Mais de 2 mil pessoas lotaram o Auditório Bento Munhoz da Rocha Neto (Guairão) para prestigiar o concerto de apresentação da nova harpa da Orquestra Sinfônica do Paraná (OSP), neste domingo (28). A apresentação foi regida pelo maestro convidado, o venezuelano Christian Vásquez, que dedicou o concerto às vítimas dos terremotos que atingiram a Venezuela.

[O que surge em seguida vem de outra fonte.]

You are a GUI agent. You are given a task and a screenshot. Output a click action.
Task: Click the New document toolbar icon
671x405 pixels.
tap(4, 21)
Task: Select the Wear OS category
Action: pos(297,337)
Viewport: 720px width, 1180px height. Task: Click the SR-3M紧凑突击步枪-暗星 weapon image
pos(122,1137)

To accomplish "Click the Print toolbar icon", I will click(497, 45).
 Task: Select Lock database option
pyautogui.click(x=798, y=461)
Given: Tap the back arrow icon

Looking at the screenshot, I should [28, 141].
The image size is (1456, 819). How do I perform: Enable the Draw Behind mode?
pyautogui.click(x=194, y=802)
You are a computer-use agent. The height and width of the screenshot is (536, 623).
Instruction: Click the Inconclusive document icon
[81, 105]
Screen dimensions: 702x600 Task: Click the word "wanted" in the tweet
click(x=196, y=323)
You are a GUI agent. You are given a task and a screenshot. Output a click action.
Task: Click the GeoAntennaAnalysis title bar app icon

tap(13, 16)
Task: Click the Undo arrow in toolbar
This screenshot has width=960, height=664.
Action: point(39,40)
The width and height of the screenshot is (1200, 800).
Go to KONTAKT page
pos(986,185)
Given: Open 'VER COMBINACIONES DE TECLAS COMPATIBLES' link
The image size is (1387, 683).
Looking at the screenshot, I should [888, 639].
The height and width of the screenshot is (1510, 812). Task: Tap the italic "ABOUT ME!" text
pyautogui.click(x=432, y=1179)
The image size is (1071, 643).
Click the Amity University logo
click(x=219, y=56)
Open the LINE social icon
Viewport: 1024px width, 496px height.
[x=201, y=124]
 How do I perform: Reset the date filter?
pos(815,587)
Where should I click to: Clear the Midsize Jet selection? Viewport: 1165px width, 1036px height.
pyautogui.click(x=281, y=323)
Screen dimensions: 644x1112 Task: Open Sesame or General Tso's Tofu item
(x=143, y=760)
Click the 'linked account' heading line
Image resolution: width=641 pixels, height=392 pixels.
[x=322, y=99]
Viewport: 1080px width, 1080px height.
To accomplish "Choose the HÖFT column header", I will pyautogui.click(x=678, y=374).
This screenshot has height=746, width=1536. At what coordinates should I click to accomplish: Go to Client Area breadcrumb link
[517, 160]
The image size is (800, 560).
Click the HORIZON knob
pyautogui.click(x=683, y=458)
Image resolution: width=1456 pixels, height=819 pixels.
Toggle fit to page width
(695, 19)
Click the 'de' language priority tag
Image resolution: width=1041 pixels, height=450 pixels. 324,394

"Acho que a melhor maneira de homenagear o meu povo é fazendo boa música com essa orquestra maravilhosa que me acolheu como minha segunda casa. Estou muito agradecido por toda a generosidade. E também agradeço ao Brasil por ser um dos primeiros países a enviar bombeiros e ajuda humanitária", afirmou Vásquez antes do início da apresentação. Em seguida, ele pediu um minuto de silêncio em homenagem às vítimas.
O concerto coroou uma semana histórica para o Teatro Guaíra, que registrou a maior ocupação já alcançada pelo Guairão em um período de sete dias. Entre o domingo da semana anterior (21) e este domingo (28), mais de 22 mil pessoas passaram pelo maior auditório do teatro para acompanhar seis espetáculos com ingressos esgotados.
ESPETÁCULOS- Além do concerto de domingo, a programação incluiu a última apresentação da temporada de "GiselleS", do Balé Teatro Guaíra com participação da Orquestra Sinfônica do Paraná; quatro sessões do espetáculo "O Céu da Língua"; três apresentações do show de Rodrigo Teaser; o show de Maria Gadú; e o espetáculo "O Melhor da Jovem Guarda".
O diretor-presidente do Centro Cultural Teatro Guaíra, Cleverson Cavalheiro, celebrou o marco antes do concerto deste domingo. "Tivemos uma semana bastante desafiadora e importante para o Teatro Guaíra. Desde o domingo passado até hoje, alcançamos o maior público da história do teatro em uma única semana, com mais de 22 mil pessoas", afirmou. "Somos muito gratos ao nosso público, que tem frequentado cada vez mais o teatro. Esse resultado demonstra que o povo paranaense valoriza a cultura", completou.
NOVA HARPA- A nova harpa da Orquestra Sinfônica do Paraná foi apresentada oficialmente ao público durante a execução de "Danças Sacra e Profana para Harpa e Cordas", de Claude Debussy, com participação da solista convidada Cecília Pacheco, harpista da Orquestra Sinfônica de Minas Gerais.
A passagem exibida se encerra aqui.